• PROBLEM DESCRIPTION: Compute how many lines in the data below hold the word "Sort", then report that number with nothing else.
---------- PROVIDED DATA ----------
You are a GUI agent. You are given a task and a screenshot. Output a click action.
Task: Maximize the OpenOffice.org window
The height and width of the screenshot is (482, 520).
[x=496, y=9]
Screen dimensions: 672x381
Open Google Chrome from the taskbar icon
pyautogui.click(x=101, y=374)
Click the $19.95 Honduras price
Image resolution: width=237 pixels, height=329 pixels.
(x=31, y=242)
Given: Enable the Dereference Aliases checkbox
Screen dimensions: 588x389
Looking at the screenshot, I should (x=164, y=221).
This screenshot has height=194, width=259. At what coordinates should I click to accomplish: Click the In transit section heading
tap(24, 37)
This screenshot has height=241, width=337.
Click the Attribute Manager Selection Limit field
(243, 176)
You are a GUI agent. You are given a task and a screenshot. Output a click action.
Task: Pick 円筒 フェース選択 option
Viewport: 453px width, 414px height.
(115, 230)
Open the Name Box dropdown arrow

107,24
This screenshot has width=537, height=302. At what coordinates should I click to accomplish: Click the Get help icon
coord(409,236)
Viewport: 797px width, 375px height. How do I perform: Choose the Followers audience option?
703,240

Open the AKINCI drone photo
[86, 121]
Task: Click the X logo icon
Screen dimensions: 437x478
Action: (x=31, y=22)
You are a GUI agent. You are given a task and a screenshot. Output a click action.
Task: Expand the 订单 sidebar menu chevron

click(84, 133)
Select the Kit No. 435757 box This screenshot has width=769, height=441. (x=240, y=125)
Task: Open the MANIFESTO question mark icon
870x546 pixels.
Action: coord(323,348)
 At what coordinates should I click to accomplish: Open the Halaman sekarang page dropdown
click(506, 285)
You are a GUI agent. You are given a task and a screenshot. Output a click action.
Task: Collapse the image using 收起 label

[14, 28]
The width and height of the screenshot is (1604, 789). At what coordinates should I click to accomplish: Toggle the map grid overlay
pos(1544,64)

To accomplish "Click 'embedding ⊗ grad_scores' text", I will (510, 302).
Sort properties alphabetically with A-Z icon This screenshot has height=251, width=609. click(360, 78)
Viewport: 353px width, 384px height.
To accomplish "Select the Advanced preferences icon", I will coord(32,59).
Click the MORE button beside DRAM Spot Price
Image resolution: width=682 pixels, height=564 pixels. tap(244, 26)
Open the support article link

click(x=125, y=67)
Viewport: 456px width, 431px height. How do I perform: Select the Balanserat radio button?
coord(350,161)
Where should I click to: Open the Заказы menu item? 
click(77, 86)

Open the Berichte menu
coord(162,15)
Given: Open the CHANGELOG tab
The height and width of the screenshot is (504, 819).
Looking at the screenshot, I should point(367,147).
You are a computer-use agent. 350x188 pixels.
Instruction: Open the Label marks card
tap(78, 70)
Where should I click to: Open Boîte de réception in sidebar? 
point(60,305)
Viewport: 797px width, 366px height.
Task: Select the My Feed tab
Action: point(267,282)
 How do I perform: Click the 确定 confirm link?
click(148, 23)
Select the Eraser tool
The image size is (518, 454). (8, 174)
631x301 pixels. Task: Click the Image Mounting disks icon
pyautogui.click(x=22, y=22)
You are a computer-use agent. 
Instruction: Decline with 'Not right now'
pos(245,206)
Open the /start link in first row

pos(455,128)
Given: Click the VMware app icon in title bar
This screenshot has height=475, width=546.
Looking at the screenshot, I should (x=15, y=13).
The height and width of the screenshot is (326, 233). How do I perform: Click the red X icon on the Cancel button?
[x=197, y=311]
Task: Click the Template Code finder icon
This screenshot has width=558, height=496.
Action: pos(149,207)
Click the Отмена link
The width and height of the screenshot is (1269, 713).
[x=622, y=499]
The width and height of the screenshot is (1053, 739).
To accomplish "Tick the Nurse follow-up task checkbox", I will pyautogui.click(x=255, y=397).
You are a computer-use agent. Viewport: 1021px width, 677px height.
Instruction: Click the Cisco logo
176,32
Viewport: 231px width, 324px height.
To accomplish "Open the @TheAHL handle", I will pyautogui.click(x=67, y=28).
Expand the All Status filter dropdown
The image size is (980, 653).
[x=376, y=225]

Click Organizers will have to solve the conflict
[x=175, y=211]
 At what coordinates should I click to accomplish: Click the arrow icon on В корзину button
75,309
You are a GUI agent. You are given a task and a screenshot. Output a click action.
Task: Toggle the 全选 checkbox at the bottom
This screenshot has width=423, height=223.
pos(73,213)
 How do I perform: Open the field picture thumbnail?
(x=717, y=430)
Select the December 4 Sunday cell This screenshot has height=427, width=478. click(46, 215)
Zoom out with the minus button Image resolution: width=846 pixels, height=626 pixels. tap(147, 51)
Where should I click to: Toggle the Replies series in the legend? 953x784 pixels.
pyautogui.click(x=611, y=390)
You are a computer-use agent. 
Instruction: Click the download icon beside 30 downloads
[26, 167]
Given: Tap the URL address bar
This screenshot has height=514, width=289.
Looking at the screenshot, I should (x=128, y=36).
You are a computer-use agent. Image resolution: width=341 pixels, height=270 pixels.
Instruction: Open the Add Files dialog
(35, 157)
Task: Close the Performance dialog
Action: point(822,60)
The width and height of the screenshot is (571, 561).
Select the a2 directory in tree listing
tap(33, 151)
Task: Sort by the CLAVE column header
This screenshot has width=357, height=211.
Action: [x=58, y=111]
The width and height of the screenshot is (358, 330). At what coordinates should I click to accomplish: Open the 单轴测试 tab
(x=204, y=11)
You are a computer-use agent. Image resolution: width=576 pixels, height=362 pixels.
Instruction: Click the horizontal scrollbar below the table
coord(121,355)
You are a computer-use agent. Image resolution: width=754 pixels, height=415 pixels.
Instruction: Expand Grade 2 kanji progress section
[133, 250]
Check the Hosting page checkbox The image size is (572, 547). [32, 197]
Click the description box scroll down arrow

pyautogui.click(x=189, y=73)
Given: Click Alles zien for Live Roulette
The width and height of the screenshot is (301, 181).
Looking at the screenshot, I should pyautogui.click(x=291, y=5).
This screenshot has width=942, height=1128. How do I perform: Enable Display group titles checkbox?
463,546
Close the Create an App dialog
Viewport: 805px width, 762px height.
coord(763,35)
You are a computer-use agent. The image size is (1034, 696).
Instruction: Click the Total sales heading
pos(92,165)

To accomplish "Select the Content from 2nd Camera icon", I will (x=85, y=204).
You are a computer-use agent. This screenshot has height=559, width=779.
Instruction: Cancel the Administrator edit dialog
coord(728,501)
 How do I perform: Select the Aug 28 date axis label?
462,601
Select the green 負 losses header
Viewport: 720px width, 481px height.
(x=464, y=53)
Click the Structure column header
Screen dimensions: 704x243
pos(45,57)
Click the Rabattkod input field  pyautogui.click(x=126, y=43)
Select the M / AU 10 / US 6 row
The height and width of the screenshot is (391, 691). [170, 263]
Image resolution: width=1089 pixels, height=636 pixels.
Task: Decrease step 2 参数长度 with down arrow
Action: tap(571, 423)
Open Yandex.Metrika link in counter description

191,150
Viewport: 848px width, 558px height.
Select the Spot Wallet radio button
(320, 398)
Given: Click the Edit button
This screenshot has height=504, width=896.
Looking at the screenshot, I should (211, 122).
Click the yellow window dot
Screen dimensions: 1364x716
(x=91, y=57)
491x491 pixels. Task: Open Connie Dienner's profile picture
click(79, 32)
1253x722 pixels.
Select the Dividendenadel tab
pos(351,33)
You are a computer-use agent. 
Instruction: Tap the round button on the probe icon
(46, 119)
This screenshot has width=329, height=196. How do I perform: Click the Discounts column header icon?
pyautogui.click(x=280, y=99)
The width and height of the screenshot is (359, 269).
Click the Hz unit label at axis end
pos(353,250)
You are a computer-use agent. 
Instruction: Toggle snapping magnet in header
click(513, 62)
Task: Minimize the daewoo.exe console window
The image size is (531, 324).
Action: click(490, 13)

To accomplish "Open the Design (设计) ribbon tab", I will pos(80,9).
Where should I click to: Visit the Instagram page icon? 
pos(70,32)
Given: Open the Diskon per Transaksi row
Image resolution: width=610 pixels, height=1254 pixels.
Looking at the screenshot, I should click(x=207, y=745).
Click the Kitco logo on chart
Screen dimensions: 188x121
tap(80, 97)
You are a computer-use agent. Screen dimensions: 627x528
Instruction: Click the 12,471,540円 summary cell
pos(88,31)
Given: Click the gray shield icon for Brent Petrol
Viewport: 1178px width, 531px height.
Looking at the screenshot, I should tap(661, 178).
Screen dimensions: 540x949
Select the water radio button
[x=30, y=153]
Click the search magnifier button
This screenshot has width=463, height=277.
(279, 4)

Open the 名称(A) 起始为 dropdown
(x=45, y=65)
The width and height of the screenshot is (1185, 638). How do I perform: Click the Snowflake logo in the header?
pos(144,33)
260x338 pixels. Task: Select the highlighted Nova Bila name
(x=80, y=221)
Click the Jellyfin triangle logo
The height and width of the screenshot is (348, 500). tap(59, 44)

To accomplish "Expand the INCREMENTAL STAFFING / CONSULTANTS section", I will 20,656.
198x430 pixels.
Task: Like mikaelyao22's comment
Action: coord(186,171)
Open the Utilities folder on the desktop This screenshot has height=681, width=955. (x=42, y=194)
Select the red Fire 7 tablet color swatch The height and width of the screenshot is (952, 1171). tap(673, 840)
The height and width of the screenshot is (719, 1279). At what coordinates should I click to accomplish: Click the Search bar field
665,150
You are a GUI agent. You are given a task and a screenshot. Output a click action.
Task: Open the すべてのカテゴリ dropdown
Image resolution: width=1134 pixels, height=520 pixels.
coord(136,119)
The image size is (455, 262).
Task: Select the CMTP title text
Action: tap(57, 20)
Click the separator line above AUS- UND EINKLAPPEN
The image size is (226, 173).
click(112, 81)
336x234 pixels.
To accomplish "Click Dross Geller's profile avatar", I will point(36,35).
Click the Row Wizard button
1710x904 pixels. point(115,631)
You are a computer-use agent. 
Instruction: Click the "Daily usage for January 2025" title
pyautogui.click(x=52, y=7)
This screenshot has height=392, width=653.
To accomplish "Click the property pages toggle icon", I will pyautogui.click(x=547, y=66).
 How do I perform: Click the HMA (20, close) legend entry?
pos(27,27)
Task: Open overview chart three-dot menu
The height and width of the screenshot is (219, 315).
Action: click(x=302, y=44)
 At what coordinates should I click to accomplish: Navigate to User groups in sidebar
----------
• ANSWER FOR THE TASK: 2